With more agents accessing the lockref without taking the lock, even
scenarios where the cmpxchg passes falsely can be encountered, as there is
no guarantee that the the "old" value will not match exactly a newer value
due to out-of-order access by a combination of agents that increment and
decrement the lock_count by the same amount.

This is the A-B-A problem, but I don't see why it affects us here. We're
dealing with a single reference count.


If lockref accesses were to occur on many Pe's, there are all sorts of
things that could happen in terms of who wins what, and what they set the
lock_count to. My point is simply that each access should be atomic because
lockref is a generic API and was intended to be a lockless atomic access.
Leaving this problem open until someone else introduces a use that exposes
it, which could happen in the main kernel code, is probably not a good
idea, as it could prove difficult to track down.

Since multiple agents are accessing this without locking the spinlock,
this access must have the same protections in place as atomics do in the
arch's atomic.h.

Why? I don't think that it does. Have a look at how lockref is used by
the dcache code: it's really about keeping a reference to a dentry,
which may be in the process of being unhashed and removed. The
interaction with concurrent updaters to the dentry itself is handled
using a seqlock, which does have the necessary barriers. Yes, the code
is extremely complicated, but given that you're reporting issues based
on code inspection, then you'll need to understand what you're changing.


Again, this is a generic API, not an API married to dentry. If it were for
dentry's sole use, it should not be accessible outside of the dentry code.
While the cmpxchg64_relaxed case may be OK for dentry, it is not OK for the
generic case.

Fortunately, the fix is not complicated: merely removing the errant
_relaxed option on the cmpxchg64 is enough to introduce exactly the same
code sequence justified in commit 8e86f0b409a44193f1587e87b69c5dcf8f65be67
to fix arm64 atomics.

I introduced cmpxchg64_relaxed precisely for the lockref case.
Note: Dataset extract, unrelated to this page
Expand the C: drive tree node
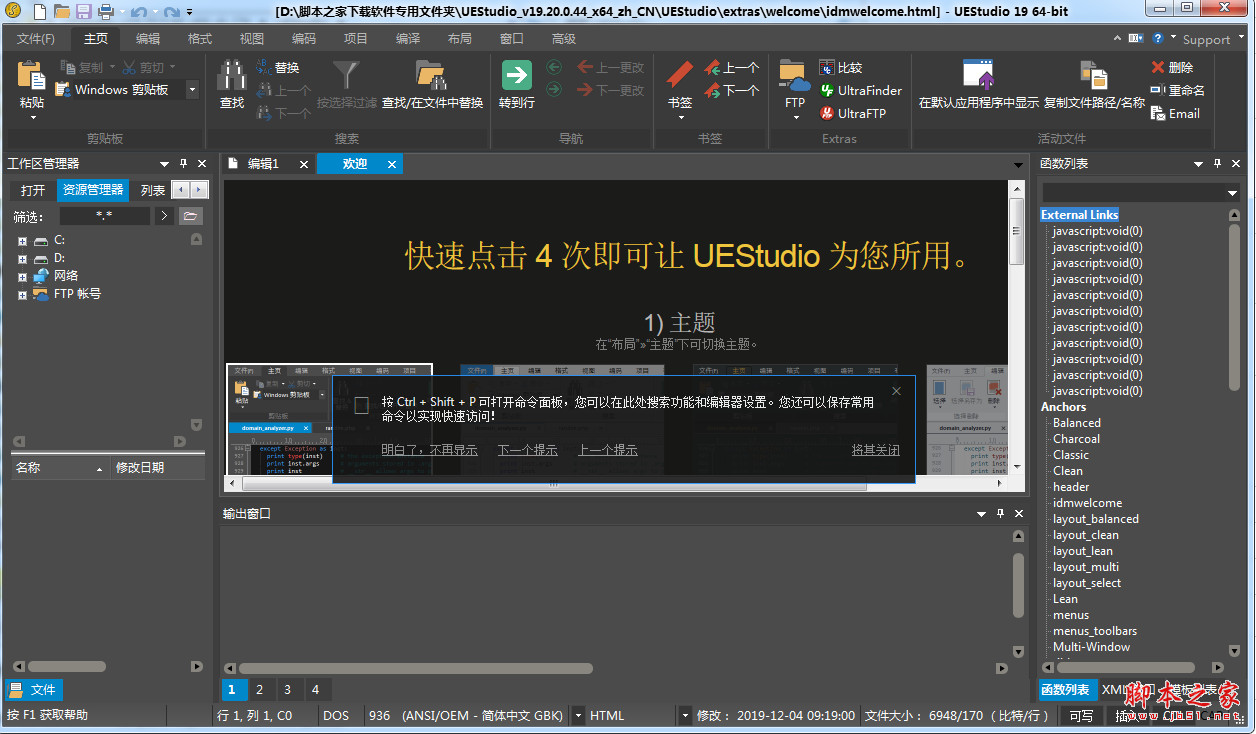Viewport: 1256px width, 734px height. pyautogui.click(x=22, y=240)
I still
don't see a compelling reason to strengthen it. If you think there's a bug,
please spend the effort to describe how it manifests and what can actually
go wrong in the existing codebase. Your previous patches fixing so-called
bugs found by inspection have both turned out to be bogus, so I'm sorry,
but I'm not exactly leaping on your contributions to this.

Will

I have detailed the problems here, and they are with the generic case, no
hand waving required.

On a further note, it is not accurate to say that my prior patches were
bogus: One called to attention a yet-to-be-corrected problem in the ARMv8
Programmer's Guide, and the other was sidestepped by a refactor that
addressed the problem I set out to fix with a control flow change. Since
that problem was the fundamental reason I had worked on the gettime code
in the first place, I abandoned my effort. The refactor that fixed the
control-flow problem, however, is still missing on v4.7 and earlier kernels
(sequence lock logic should be verified prior to the isb that demarcates
the virtual counter register read). I have confirmed this is an issue on
various armv8 hardware, sometimes obtaining identical register values
between multiple reads that were delayed such that they should have shown
changes, evidence that the register read accessed prior to the seqlock
update having finished (the control flow problem).

Brent